Man hätte vielleicht den Übergang der Schweißnaht zum Rohr verschleifen können.

Sowas gehört leider zu dem Sport dazu. 
Du hattest 5 Jahre Garantie. Nach 6 Monaten gilt die Beweislastumkehr, es muss der Kunde beweisen, dass der Schaden beim Kauf bereits war.
Die meisten Hersteller sind recht kulant, was sowas betrifft  und ersetzen innerhalt 5 Jahren die Rahmen.
Aber der ist einfach drüber und es werden keine Ersatzrahmen mehr existieren.
26 Zoll ist ausgestorben, alle Einbaustandards haben sich geändert => Deine Teile passen nirgends mehr dran. Jedenfalls nicht sinnvoll. Es hat sich ind en letzten 10 Jahren extrem viel verändert.

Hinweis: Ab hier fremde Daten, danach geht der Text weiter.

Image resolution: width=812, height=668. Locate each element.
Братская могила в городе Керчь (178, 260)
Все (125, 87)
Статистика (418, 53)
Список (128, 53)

Kannste schon bei Conway bleiben.
Hab mit Hartje nur gute Erfahrungen gemacht, auch Service für Rock Shox.


----------



## HerrVoennchen (9. Juli 2020)

Basti138 schrieb:


> ...
> Du hattest 5 Jahre Garantie. Nach 6 Monaten gilt die Beweislastumkehr,...



Das sind 2 verschiedene Dinge. Die Beweislastumkehr betrifft die Gewährleistung. Bei der Garantie des Herstellers gibt es das nicht.


----------



## Basti138 (9. Juli 2020)

Genau.
Gewährleistung ist gesetzlich, Garantie ist anschließend und freiwillig.

Dann gibts noch Kulanz.
Das ist, wenn ein Premium KFZ Hersteller zugibt, dass er scheiße gebaut hat und nach Ablauf der Garantie einspringt


----------



## MikeinKA (9. Juli 2020)

Basti138 schrieb:


> Willkomen im Club
> Bei mir hielt das Seil für den umwerfer die karre noch zusammen. War auch nach Ablauf der Garantie.
> Die Stelle ist wirklich typisch und bei fast allen Herstellern zu finden.
> Das Sattelrohr ist bei der Bauweise auf Biegung beansprucht, Wechselbelastung. Der Halteklotz und die Schweißnaht ist nicht flexibel => Kerbwirkung.
> ...


Alles klar..... habe mich auch schon wieder beruhigt.... Danke für deine Erläuterungen... habe ich so nicht gewußt, dass das eine sensible Stelle ist...


----------



## MikeinKA (9. Juli 2020)

Alles klar..... habe mich auch schon wieder beruhigt.... Danke für deine Erläuterungen... habe ich so nicht gewußt, dass das eine sensible Stelle ist.... mein Händler hatte mir halt gesagt, dass er schon einige Rahmenbrüche hatte, aber die anderen Hersteller bei so einem Fall irgendwie entgegengekommen sind. Habe ja gar nicht einen Ersatz gefordert/gedacht, ein paar Prozent auf ein neues Bike hätte mir als Entgegenkommen schon gelangt.....


----------



## DAKAY (23. Juli 2020)

MikeinKA schrieb:


> hier das Foto.... ich fand es schon heftig... mein Händler übrigens auch...Anhang anzeigen 1079365


Der Moving Pivot scheint mir hier die Ausnahme zu sein


----------



## Martinwurst (23. Juli 2020)

Basti138 schrieb:


> Dann gibts noch Kulanz.
> Das ist, wenn ein Premium KFZ Hersteller zugibt, dass er scheiße gebaut hat und nach Ablauf der Garantie einspringt


Der Vergleich mit Autos ist immer ganz gut, um sich mal vor Augen zu führen, wie schlecht eigentlich der Service bei Fahrrädern ist.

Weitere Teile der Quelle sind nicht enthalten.